Feeding the Imagination: Food in Fairy TalesBy Derek Newman-Stille
“Change Within and Without” by Derek Newman-Stille
Food provides an important role in fairy tales and food frequently had transformative powers. Food is something that links people together. It is something that human beings share – a need to eat. We link food to celebrations that mark the passages of time. Food is frequently linked to our expression of our ethnicity and our culture. Food can also be a means of establishing difference and foods are frequently used as a way of expressing discrimination – for example, calling Germans “Krauts”, The French “Frogs”. Food can be a marker of discriminatory difference and what we enjoy eating is culturally defined.
Tales about fairies frequently feature food, with the caveat of warning that when people enter into the fairy realm, they should never eat fairy food, no matter how appetizing it seems to be. Eating fairy food can forever force people to stay in the fairy realm. In this way, food is linked to space and place, with food becoming an anchor where it becomes literally a part of the body. There is an ingesting of part of the fairy realm that occurs and that realm becomes part of the human guest. Food has the power to change people.
Yet, it is also considered rude not to offer food. Fairy tales frequently centre around curses that have resulted from not offering a beggar food. Frequently powerful beings take the form of people in need of food in order to test the generosity of a hero. Food represents a bond between person who offers food and the person who receives it, linking them in social custom and tying them together through the notion of “the gift” and of the friendship between guest and host.
Food has a form of magic in fairy tales, a power to evoke changes. In “Cinderella”, food, in the form of a pumpkin, becomes a vessel of change, literally changing into a carriage to carry her to her new life. Cinderella enters into the body of the pumpkin, being swallowed by it in a reversal of the expected consumer-consumed relationship. It is part of her transformation and it is similarly a figure of change, converting to a pumpkin at midnight just as she transforms. It is a companion on her voyage to change.
Yet, many fairy tales feature the idea of food as a threat. They explore the power of food to potentially feed, but also to potentially kill. Snow White is a tale of an apple. The apple is so much a part of Snow that she has white skin like the inside of an apple and apple red lips. Yet the apple becomes a symbol of death rather than life, imbued with poison. Snow White is a tale of the ripening of youth and the experience of age. The apple given to Snow is, like the queen herself, all appearance. It is made to be beautiful to conceal a dark centre of poison.
And the apple, like the pumpkin is a fruit of transformation. The apple provides a gateway for Snow White into eternal sleep. It is a symbol of the complicated nature of food – both as something that can sustain life and also, through poison or disease, something that can take life away.

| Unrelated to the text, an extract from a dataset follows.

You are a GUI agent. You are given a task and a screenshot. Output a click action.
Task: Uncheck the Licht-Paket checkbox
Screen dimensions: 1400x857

Jack in the Beanstalk is a tale of transformative beans. Jack, in hunger, exchanges one source of food (a cow) for another (three magic beans). Yet the beans provide the roots for a tale of transformation. They grow deep in the ground and up into the clouds, providing a geographic gateway for Jack into a different realm and a change of circumstances. The beans are rooted in place in Jack’s world, but their stalks provide movement to a different place. Jack is able to life in two spaces through the beanstalk’s ability to suspend itself, bridge-like, between these two places.
Hunger is something that frequently serves as motivation in fairy tales, propelling protagonists to change their circumstances in order to be fed. These tales or hunger likely reflect reality at the time the tales were written. Hansel and Gretel becomes a tale of displacement due to food. Unable to feed their children, Hansel and Gretel’s parents kick them out of the house. They attempt to use food (breadcrumbs) as a way to trace their way home, but these are eaten. When the two young people come across a house of candy, they believe they will be able to eat in abundance, but this tale inverts humanity and food, making the youths potential food for the witch and the witch’s candy as nothing more than a trap. In fact, the witch complicates the food/human dynamic when she is baked in the oven by Gretel just like food is.
Red RidingHood is similarly based on venturing with food and cannibalism. When Red wanders into the woods, it is to bring food to her ailing grandmother. However, this is another tale of cannibalism and, when RidingHood arrives, she is targeted as food by the wolf, who has already eaten Red’s grandmother and seeks to eat her.
Food and what has the potential to be considered food represents change. Perhaps this is because, so often we use food to represent passages of time, marking special occasions with it. The association between food and time is further enhanced when we look at ideas of ripening and rotting. Food has a limited window where it can be considered food – between ripening and rot. This is why the Cinderella tale is so fascinating – Cinderella travels within food, the pumpkin, and that food has a distinct expiry date – midnight.
Food changes over time and also changes us. In fairy tales, we really are what we eat… and we are what eats us as well.